Data for this exercise
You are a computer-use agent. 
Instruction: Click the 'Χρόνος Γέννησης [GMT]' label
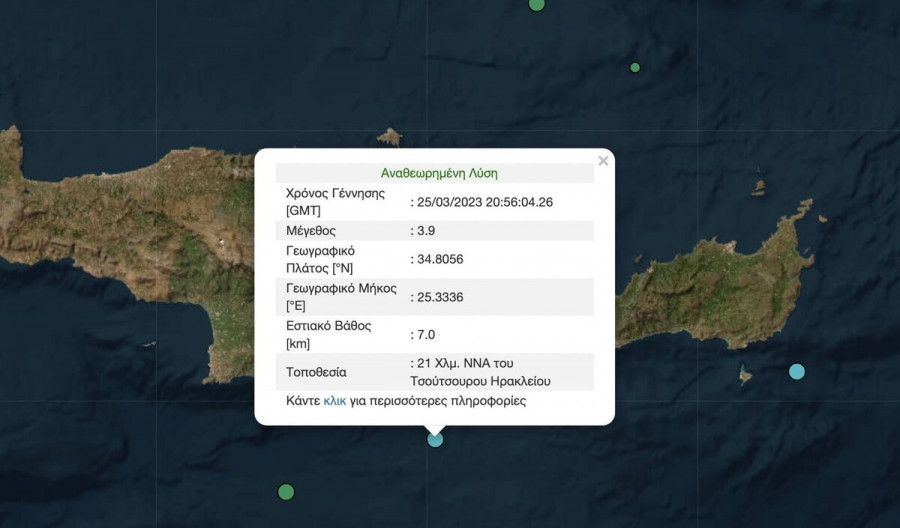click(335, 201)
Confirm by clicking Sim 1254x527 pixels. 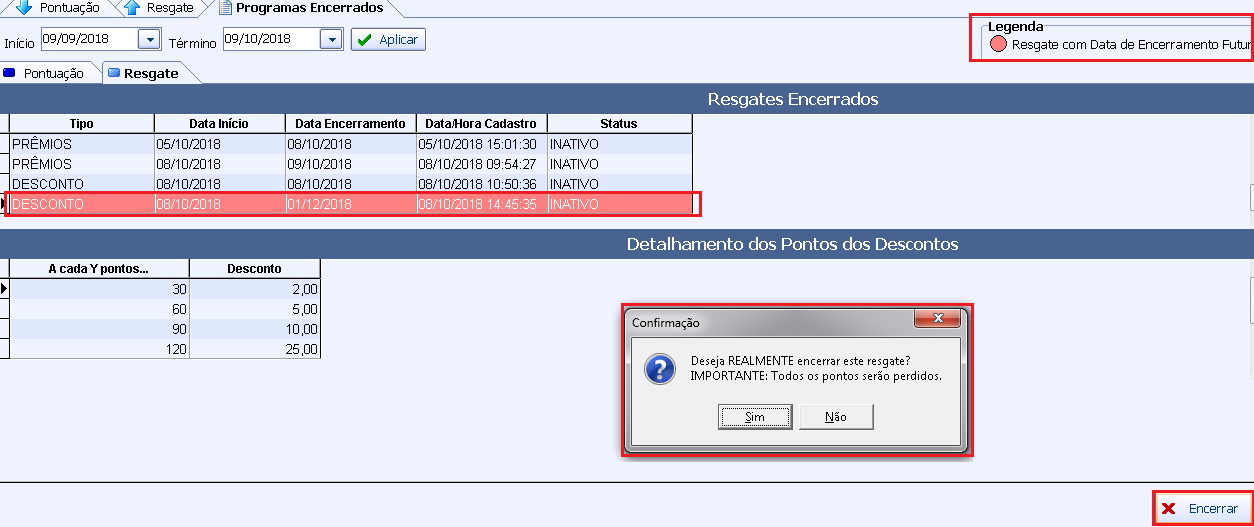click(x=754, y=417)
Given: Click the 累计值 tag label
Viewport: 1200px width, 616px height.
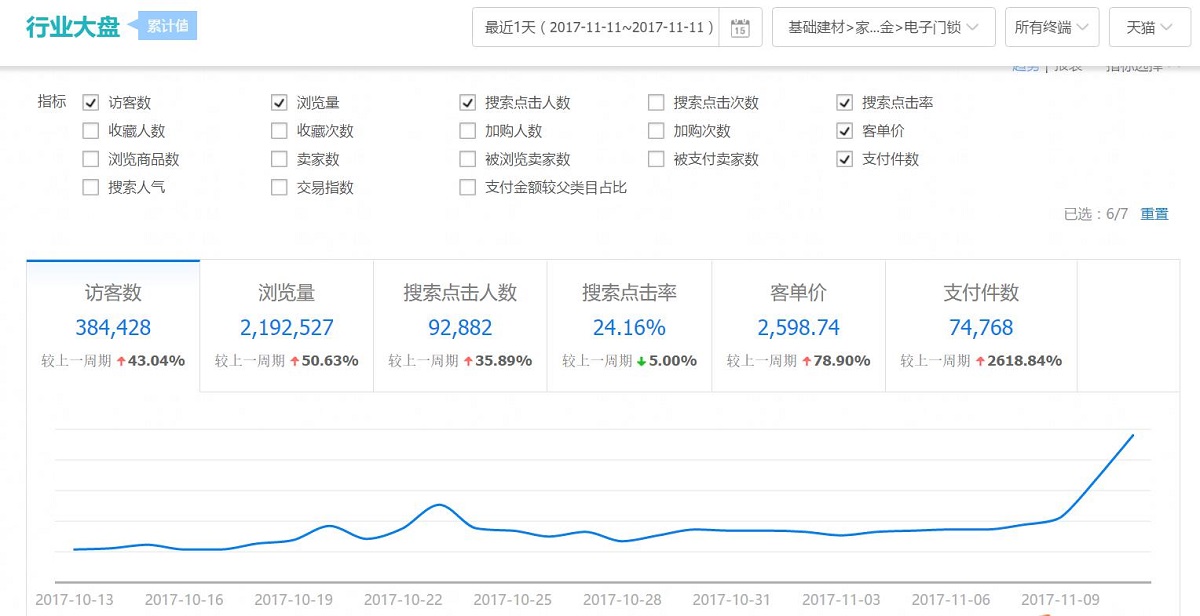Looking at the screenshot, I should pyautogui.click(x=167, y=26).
---
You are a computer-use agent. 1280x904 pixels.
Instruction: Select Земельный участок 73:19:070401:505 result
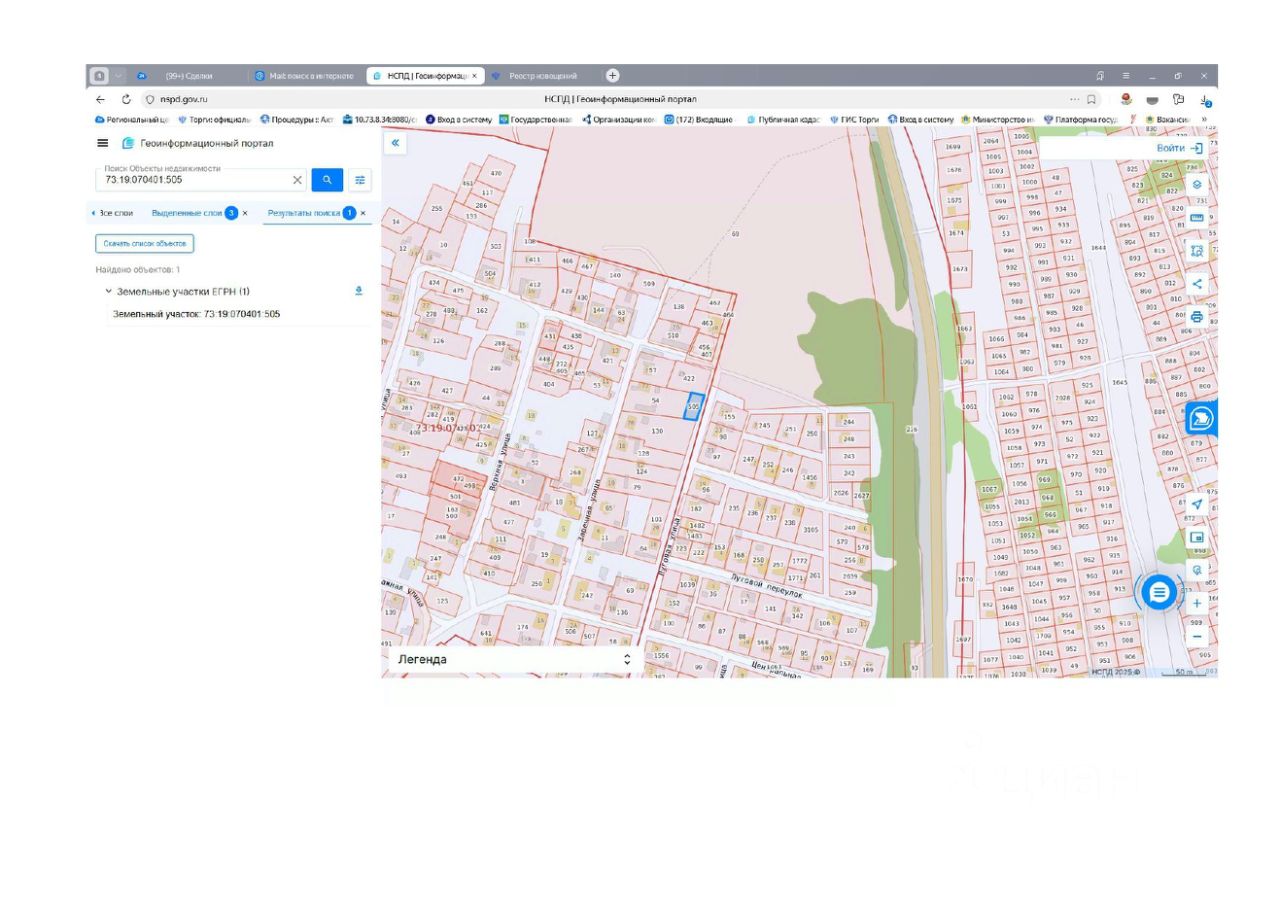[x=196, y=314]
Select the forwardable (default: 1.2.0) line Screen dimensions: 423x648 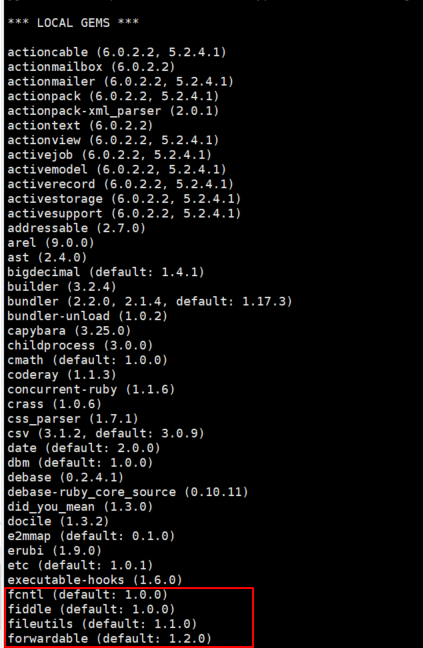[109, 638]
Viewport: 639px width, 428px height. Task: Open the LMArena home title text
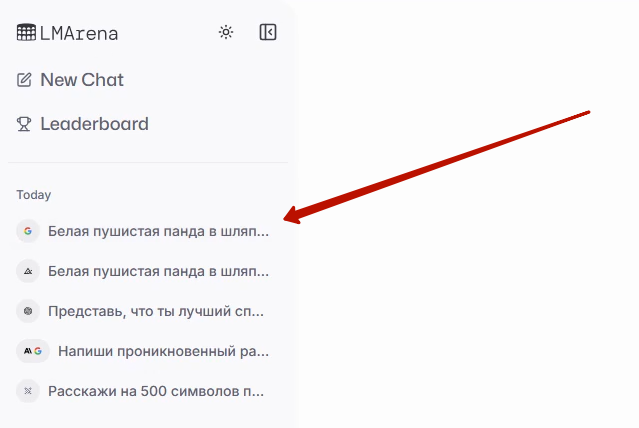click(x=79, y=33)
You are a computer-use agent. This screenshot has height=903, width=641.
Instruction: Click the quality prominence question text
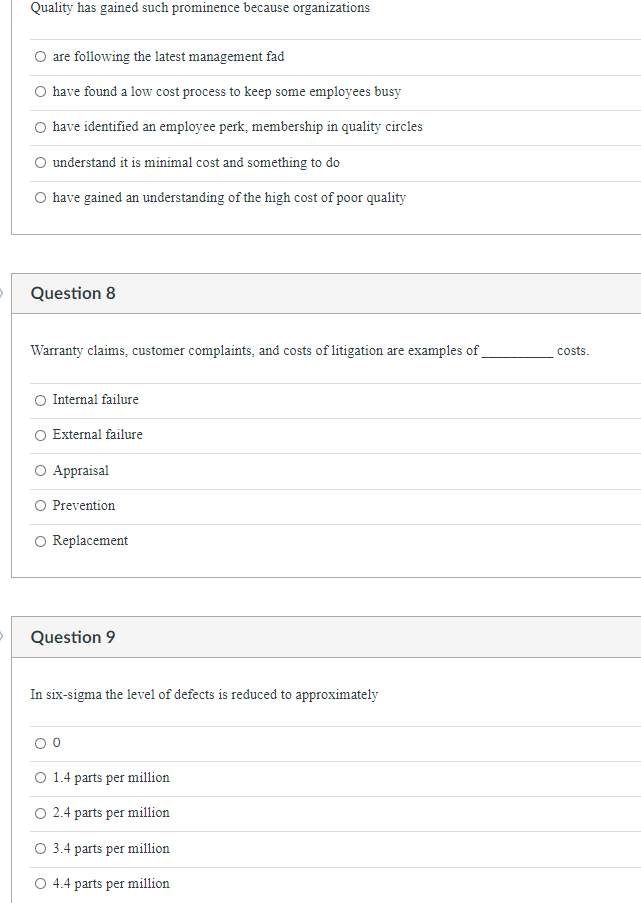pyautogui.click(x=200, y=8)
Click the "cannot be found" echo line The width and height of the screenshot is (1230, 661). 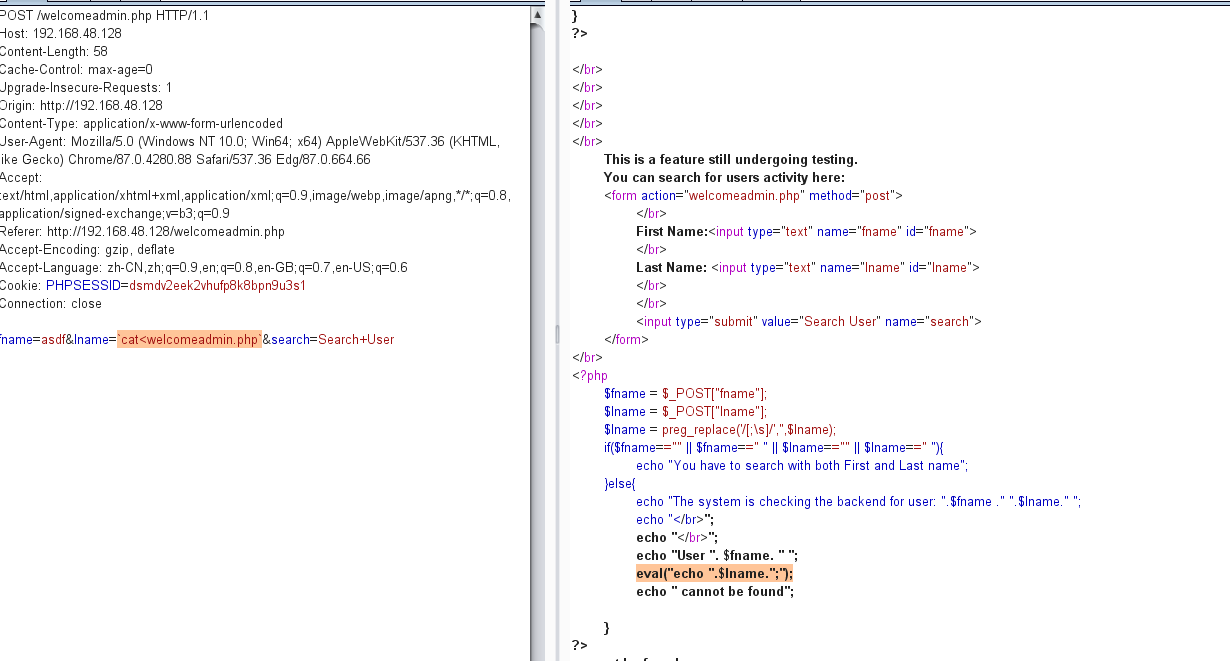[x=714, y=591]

Work to be completed
Whenever a line in the material contains the word "computer", copy that line.

Response to the exercise
You are a computer-use agent. 
You are a computer-use agent. 1280x904 pixels.
You are a computer-use agent. This screenshot has height=903, width=641.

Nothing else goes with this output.